A thread on another site got me thinking about the old licenses we used to have to wear on our backs. Just wondering how many of you prefer the old tags or the ones we carry in our wallet/pocket?

I think the current licenses are convenient from the standpoint that it is less likely to forget to take it with you (if you carry it in your wallet), particularly if you don''t always wear the same hunting vest/jacket.

However, I prefer the old style license and wish they would go back to them.


----------



## FISHIN 2 (Jun 22, 2005)

Only if you get your hunting and fishing license printed at the same time. Man, had a heck of a day, had to go get my hunting license at the house after the gw stoppede and said, let me see your license, yes sir, oops, was fishing last weekend and left them in my tackle box, went home ,retrieved license, took to county bldg, everything was ok. Will buy hunting and fishing licenses separately next time. Don't like the idea of carrying my wallet with license while hunting. Mike


----------



## squid_1 (Jun 2, 2005)

I remember bow hunting once with the old style.
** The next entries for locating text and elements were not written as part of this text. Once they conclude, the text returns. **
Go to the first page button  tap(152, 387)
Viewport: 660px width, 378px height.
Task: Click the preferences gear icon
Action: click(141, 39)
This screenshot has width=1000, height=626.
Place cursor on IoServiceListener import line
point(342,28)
I heard a noise and looked to my left, the license on my back scraped the tree and away they went. I purchase mine online now and make several copies. I have them in my tacklebox, glove compartment, wallet, cabin in SE ohio, a file in my office at work and a set at home. I prefer the new style by far.


----------



## Lewzer (Apr 5, 2004)

I liked the old style. Since it was always attached to my hunting coat I never would forget it. I didn't carry a wallet out in the woods hunting either.


----------



## M.Magis (Apr 5, 2004)

For those that actually preferred the old style, you do realize that you can still keep the new license on your back, don't you? You don't HAVE to keep it in your wallet. I don't wear the same coat every time hunting, so it wasn't too convenient for me.


----------



## Lundy (Apr 5, 2004)

I guess I'm a creature of habit, I still carry my license,deer tags and permission slip in the old traditional holder than pins on the back of the jacket. I just pin in on the inside of the vest instead of on the outside. I also keep a small pencil in the carrier. Easy and I always have it with me. I don't carry my wallet when hunting.


----------



## oh hunter (Jun 15, 2006)

I showed the warden my fishing license by mistake once. He didn't realize it until I handed him my hunting license (I carry both all the time).
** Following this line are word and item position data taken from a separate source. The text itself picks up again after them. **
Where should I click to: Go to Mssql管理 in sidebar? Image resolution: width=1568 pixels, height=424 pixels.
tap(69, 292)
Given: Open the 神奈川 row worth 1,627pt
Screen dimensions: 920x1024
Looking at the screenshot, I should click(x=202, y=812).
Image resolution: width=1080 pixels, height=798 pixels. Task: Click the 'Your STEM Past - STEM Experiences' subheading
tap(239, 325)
I still prefer the old style becauseI had a run in with a trespasser on my property. He would not leave and insisted he was not trespassing. I ended up having to come home and call the sherriff. Of course, by the time the sherriff showed up, the trespasser had left. He refused to give me his name. Had the old style license still been used, i could have taken his license number. The sheriff deputy who came out was very nice and actually hiked out into the woods with me to try and find the guy. I always approach any trespassers politely and give them the benefit of the doubt that they did not realize they are trespassing (it's easy to get twisted around in the woods). However, I fully intended to press charges in this case because the guy said i was the one trespassing on property he had permission to hunt (he wouldn't tell me whose property he was hunting on or supposed to be hunting on and was a real jerk).


----------